So it has been precisely one year, three months, and sixteen days since my younger brother hung himself in his apartment on a sunny day in late July. Right now as I start writing this, I am listening to a cover of "Wish You Were Here" by Pink Floyd. I do wish you were here. I think about you every single day. The depression and PTSD I have developed since your death make sure I remember you in the most painful of ways. I remember your voice as I hear it in my head, but it feels like it hits my eardrums like actual sound, I turn to my friend who looks at me questioningly because no one has said anything as I ask "Yah, what?"

The saying "Had I known then what I know now" never rings truer than it does in reference to the guilt of surviving the suicide of someone you love. I remember my brother being so lonely and wanting company, to which I would always reply, "Why don't we get out into the sun and do something?" or "Why don't you come over to my place?" Never fully understanding how his depression made it impossible for him to leave the house. I had never experienced depression in my life and I had no idea the extent to which it affected him. Now, since his death, I have been diagnosed with clinical depression, and it's only too late I comprehend what it is he was going through: the crippling weight of your own mind turning on itself as your previous sense of self-worth deteriorates to nothing, and you can barely bring yourself to get out of bed let alone the house.

Grief therapy has taught me that the pain of losing my brother will never go away. It's true, I just find newer and more interesting ways of hiding or coping with the pain. I feel robbed. I felt like half a person for at least a year after he died. We were a duo. My mom's kids, he was the Sammy to my Dean. Now I have to deal with the fact that I am now an only child. For a month straight, I had chronic nightmares where I would be frantically looking for my brother or looking for my brother's possessions in my dreams hoping to find something, anything to hang onto, and as I woke, it all slipped through my fingers as it always did, leaving me feeling even emptier than I had before I had fallen asleep.

Blair and I, Halloween 2015.

I now live in my brother's apartment (yes, where it happened), and every day I wonder how hard it will be for me to leave this place. To allow another human being to invade a space that was once his. Even if he hated the place. I smell his cologne in the most random and impossible places, and it's the only thing I have that makes me question my cynicism in regards to the afterlife. I don't believe he hangs around; he hated to be here alive. I don't imagine he would want to linger for my benefit after death. My more optimistic friends and family like to tell me that he is around, if not in person then in spirit, as if it should comfort me to think so. I don't know if I find comfort in thinking that my brother is around watching me cry so hard I can't catch my breath as I hug his jacket with the cologne he wore on it.

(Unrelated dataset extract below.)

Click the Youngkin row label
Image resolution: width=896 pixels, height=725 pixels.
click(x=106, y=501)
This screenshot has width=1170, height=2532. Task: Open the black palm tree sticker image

People like to try to avoid discussing Blair around me like it will set me off or cause a mental breakdown when really all I want to do is talk about him like he's still here. It's one of my coping mechanisms, never referring to him in the past tense. It may be an unhealthy way to cope, but I really don't care. I think my mom put it pretty well when she said that I am afraid of forgetting him. I know I won't ever forget him, but I fear forgetting the exact sound of his voice or his laugh or the weird quirky ways he carried himself. So when I have flashbacks or nightmares, I submerge myself as much as I can for as long as I can in order to suck up all the details my mind can put out for me. This is definitely an unhealthy coping mechanism, but again, I don't really care.

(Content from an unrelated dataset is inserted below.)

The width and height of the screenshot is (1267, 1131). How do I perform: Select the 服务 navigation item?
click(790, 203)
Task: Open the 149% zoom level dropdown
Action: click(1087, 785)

I am at a point in my recovery where I am doing much better, fewer breakdowns in public. I have the odd day where I can't stop crying and refuse to leave the house, but it slowly gets less and less. The incidents, not the pain. That remains the same. The only positive advice I can give to anyone who may be going through a similar situation is that the pain doesn't get easier to deal with, but the more you have to deal with, the stronger you get. So for now, I will continue to live with the memories of my brother (and sometimes the happy ones hurt more than the sad ones). I am doing my best to carry on because I know he would expect it of me.

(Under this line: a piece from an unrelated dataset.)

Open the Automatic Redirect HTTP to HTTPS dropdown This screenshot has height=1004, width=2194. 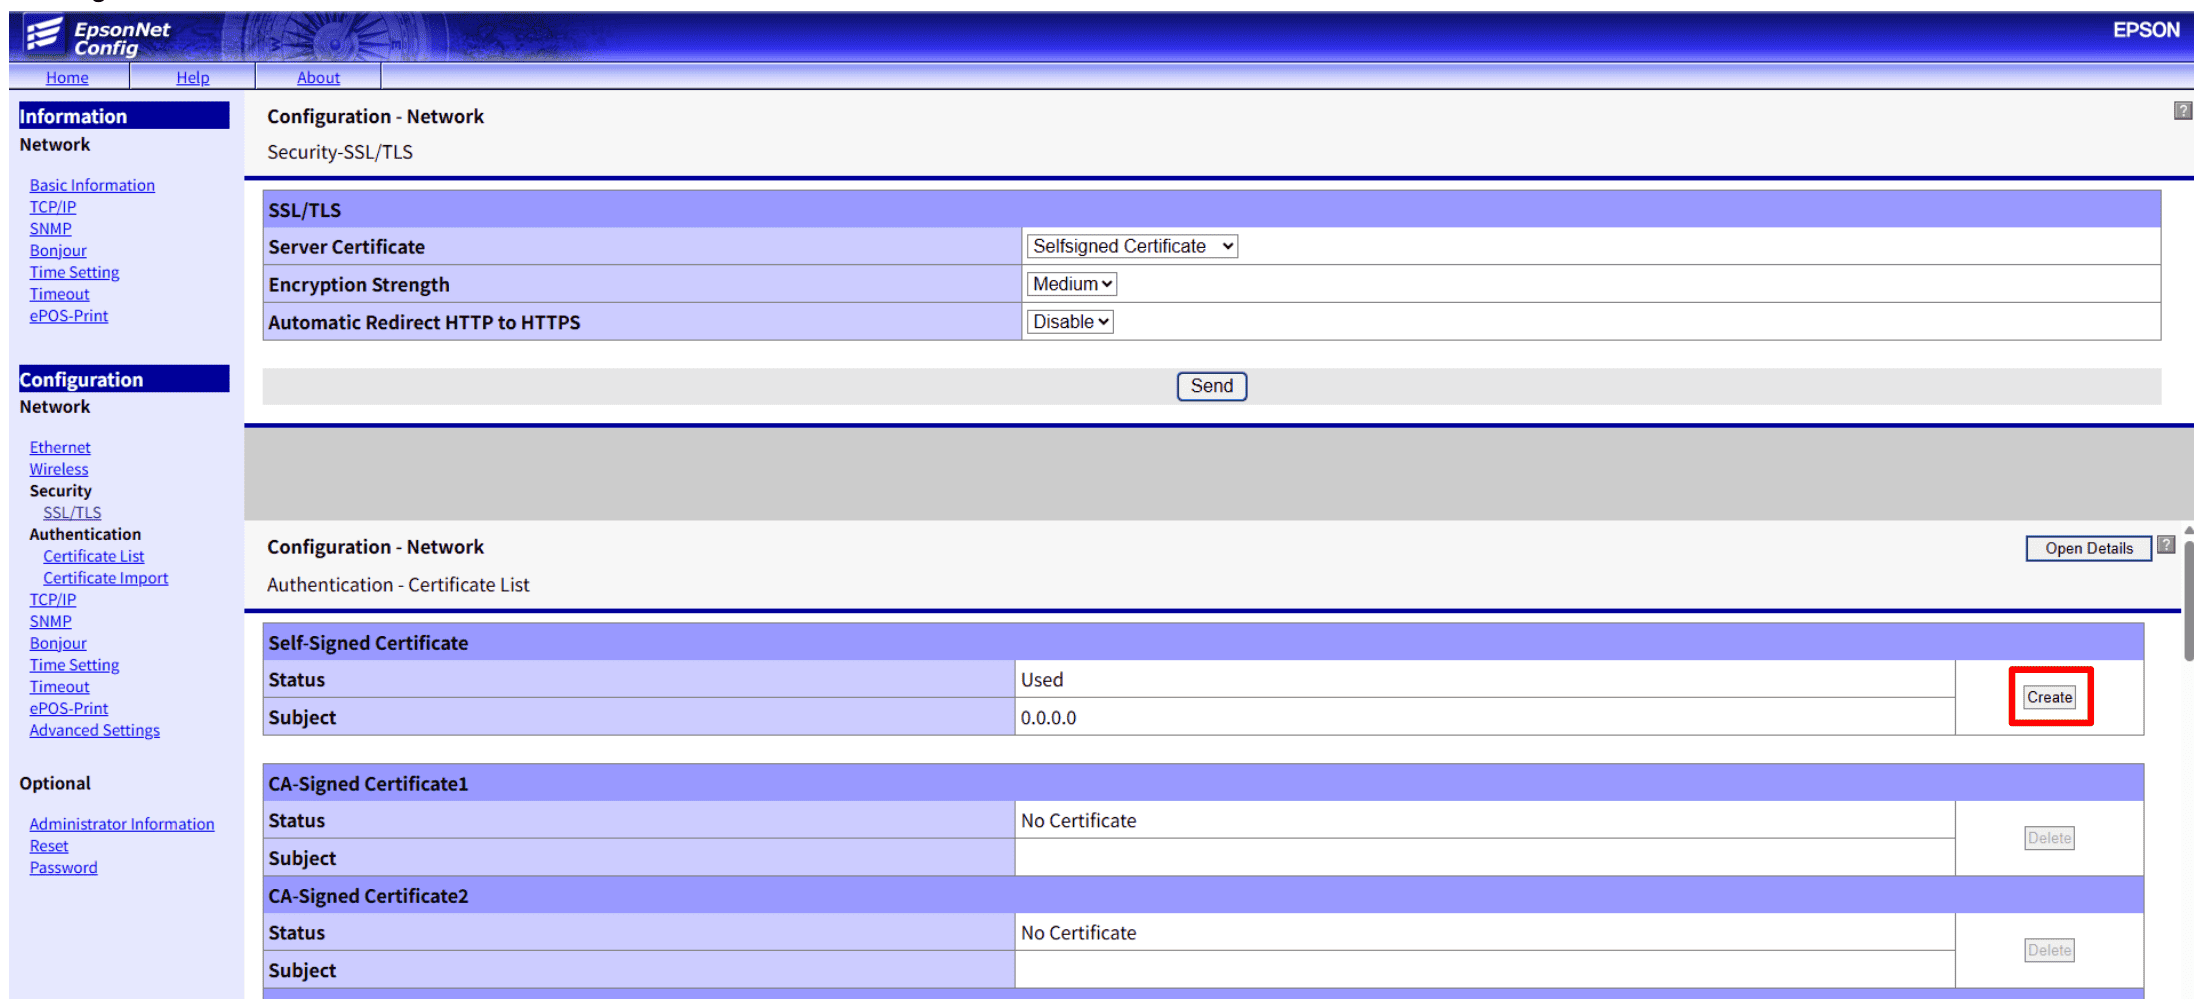(x=1070, y=322)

I feel like I'm still living in the past with my dead brother because a future without him is too painful to accept, but as I start to deal with everything on my plate in regards to the issue, I can feel my grip on the past slowly letting go. Even if I'm not ready to completely let go now, I know the day will come, and I hope the people around me, and especially myself, will have the patience to see it through.

Until then I can only hope that my brother has found the peace in death he so eagerly wanted in life and that I will see him again and look back on all of this like a lesson and not a curse.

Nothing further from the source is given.